Sharing ideas with your boss - what can 3 communications experts tell us?
Meet the Panel
Robert Cialdini – World-acclaimed psychologist and author of Influence and Pre-Suasion, who defined the “seven principles of persuasion”.
Simon Sinek – Leadership expert, TED star, and bestselling author of Start With Why and Leaders Eat Last.
Dan O’Connor – Communication coach, YouTuber, and author of Say This, Not That, known for his practical “power phrases”.
The old saying is 'we're all in Sales'. It’s not always the idea that gets rejected, it’s the delivery. Three persuasion experts show us how to prime, present, and pitch so your ideas cut through and stick.

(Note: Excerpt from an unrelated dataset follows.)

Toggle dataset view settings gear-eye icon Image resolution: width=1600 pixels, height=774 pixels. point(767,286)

The Psychology Before the Pitch
Robert Cialdini, the godfather of persuasion research, argues that the most successful persuaders focus less on the pitch itself and more on what happens beforehand. In Pre-Suasion, he calls this the “privileged moment”: the psychological window you create before you ever make the request.

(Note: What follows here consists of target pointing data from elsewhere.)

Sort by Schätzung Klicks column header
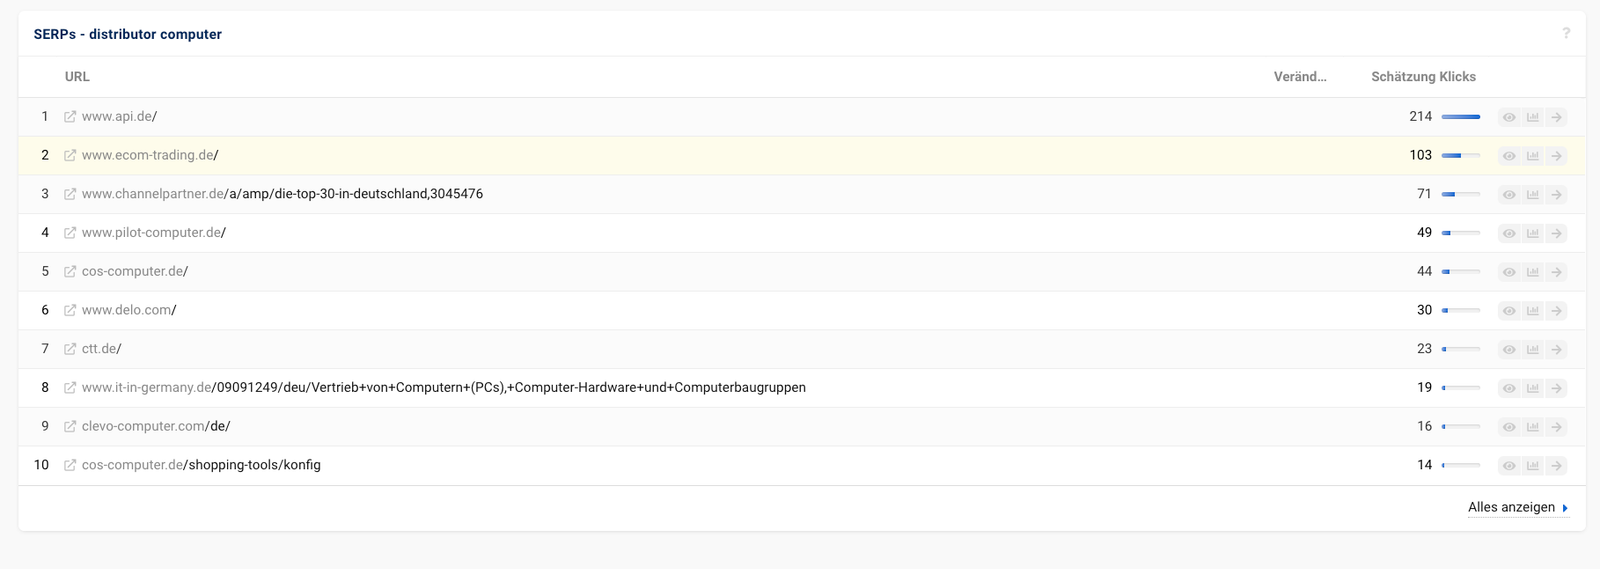The image size is (1600, 569). pos(1423,77)
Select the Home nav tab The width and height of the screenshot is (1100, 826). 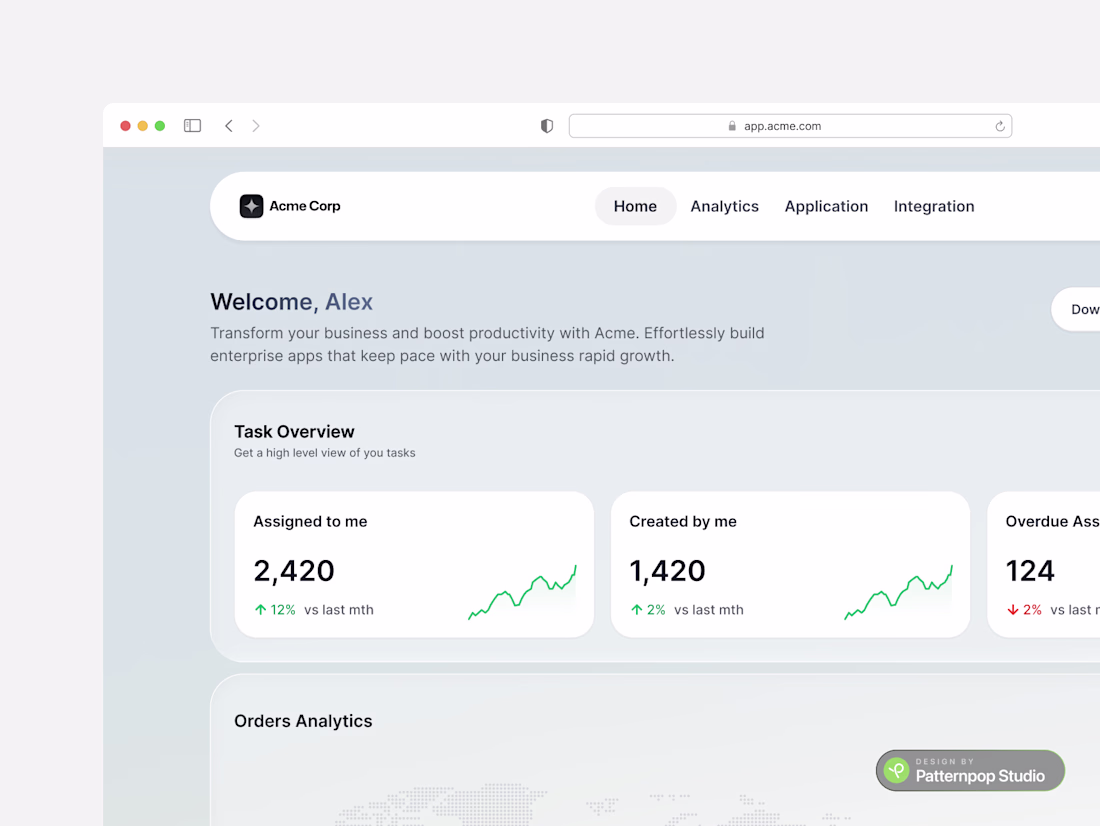(x=636, y=206)
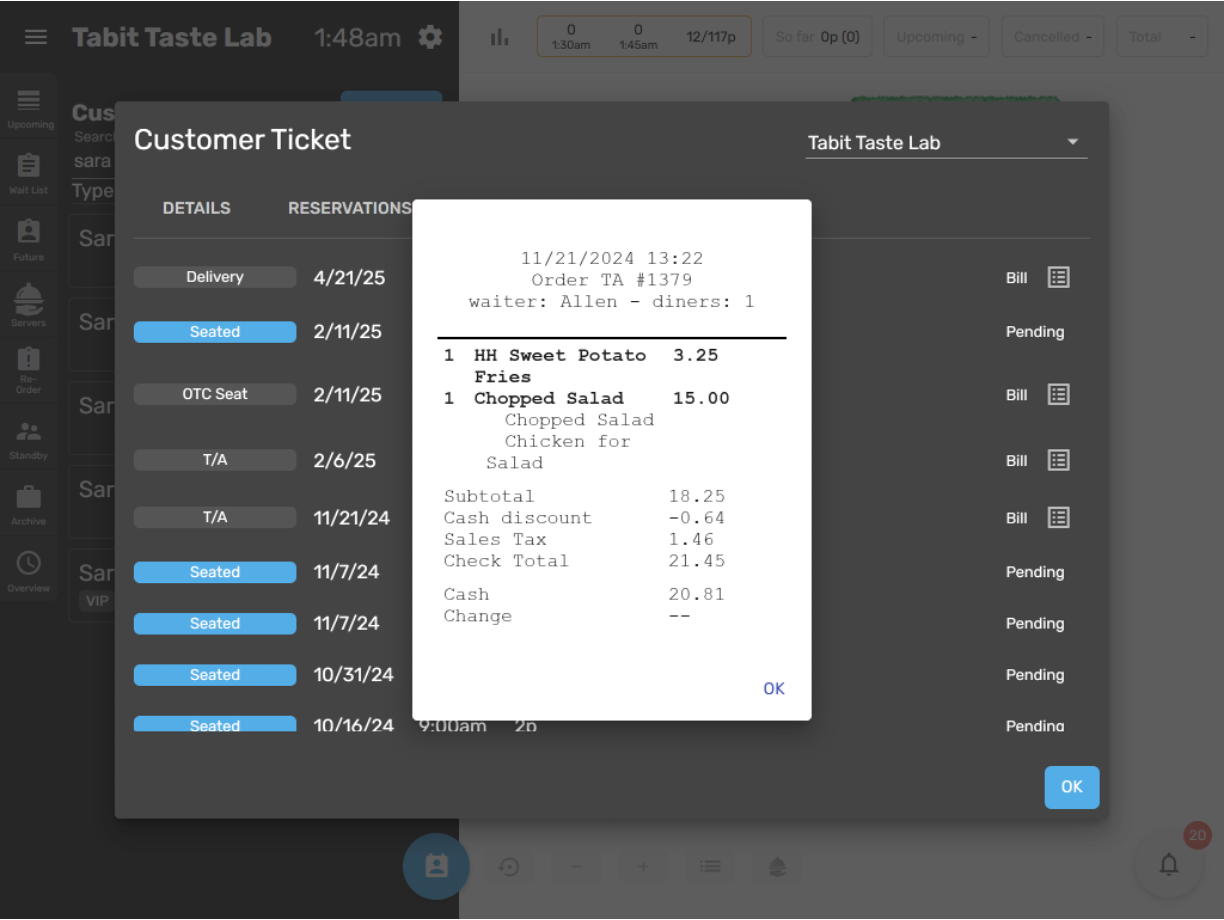Click the bar chart statistics icon
The width and height of the screenshot is (1224, 920).
pos(499,38)
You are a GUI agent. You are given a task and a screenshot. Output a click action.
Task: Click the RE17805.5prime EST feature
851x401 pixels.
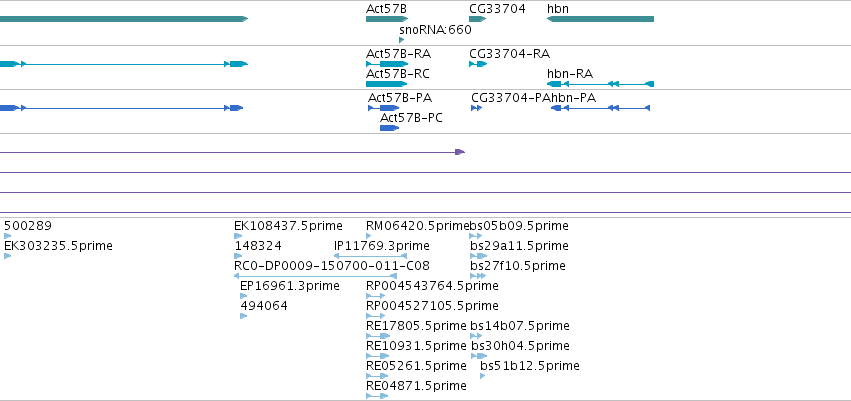tap(378, 336)
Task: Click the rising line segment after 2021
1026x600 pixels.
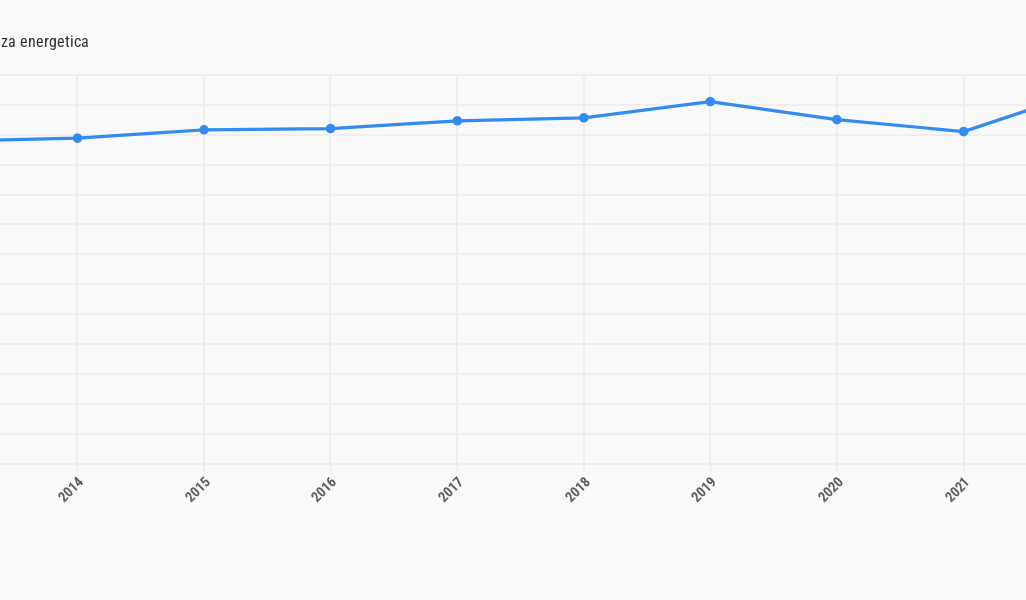Action: click(x=997, y=120)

If you want your boss to see you as someone who brings fresh, valuable ideas, you don’t wait until you’re in the spotlight. You prime the conversation days earlier. Maybe you ask, offhand, “Do you think our team is adventurous enough to test new ways of working?” The question isn’t the pitch—it’s the setup. Now, when the project idea surfaces, your boss is already leaning toward the role of someone who supports experimentation.
Presence Matters More Than Performance
Then there’s Simon Sinek. Watch him on stage and you’ll see he doesn’t stride around trying to dominate the room. He walks in calm, relaxed, even a little slouched. His arms are open, his head tilted slightly, his attention moving in dots—connecting with individuals, not scanning the room like a security camera.
That’s a lesson for pitching ideas at work. You don’t have to be a showman, and in fact, trying to “sell hard” can backfire. Instead, you need presence: the sense that you are speaking with your boss, not at them. When you walk in to float your idea, you want your body language to say: I’m confident, I’m approachable, and I’m listening. That creates connection, and connection creates space for ideas to land.
The Words That Carry Weight
Dan O’Connor, a communication coach, says people judge our intelligence more by how we speak than by what we know. His advice is blunt: stop watering down your message with intensifiers like “really, very, so.”
Think back to that weak pitch: “This project would be really, really good.” It sounds vague and juvenile. O’Connor would push you to be precise: “The pilot saved 30% of processing time.” One strong, specific word has more weight than a string of fillers.
And here’s another subtle point: O’Connor warns that people who offer opinions too freely end up devaluing themselves. If you’re constantly saying, “I thought that was great,” or “I didn’t really like that,” your boss learns to tune you out. Guard your opinions. Speak less often, but more precisely. That way, when you do weigh in with a project idea, it carries authority.
Bringing It All Together
Now imagine the scene again—but this time, you’ve absorbed the lessons.
You’ve already dropped hints in earlier conversations about innovation and efficiency, so your boss is primed to see you as an ally in that space (Cialdini). You walk into the office calmly, settle in with an open posture, and meet your boss’s eye like it’s a one-to-one chat (Sinek). When you finally speak, you don’t ramble or intensify—you land one crisp, specific sentence:
“I’ve been exploring an idea that could save us around 500 staff hours annually. In our pilot, it cut processing time by 30%.”
Now your boss leans forward, not back. The conversation continues. The idea lives and breathes.
The Bigger Lesson
- Cialdini shows that persuasion begins before the pitch.
- Sinek shows that body language builds connection.
- O’Connor shows that words, when precise, carry authority.
Same idea, more buy-in from the Boss. And the difference between “let’s park it” and “let’s make it happen” often comes down to how well you’ve prepared the ground.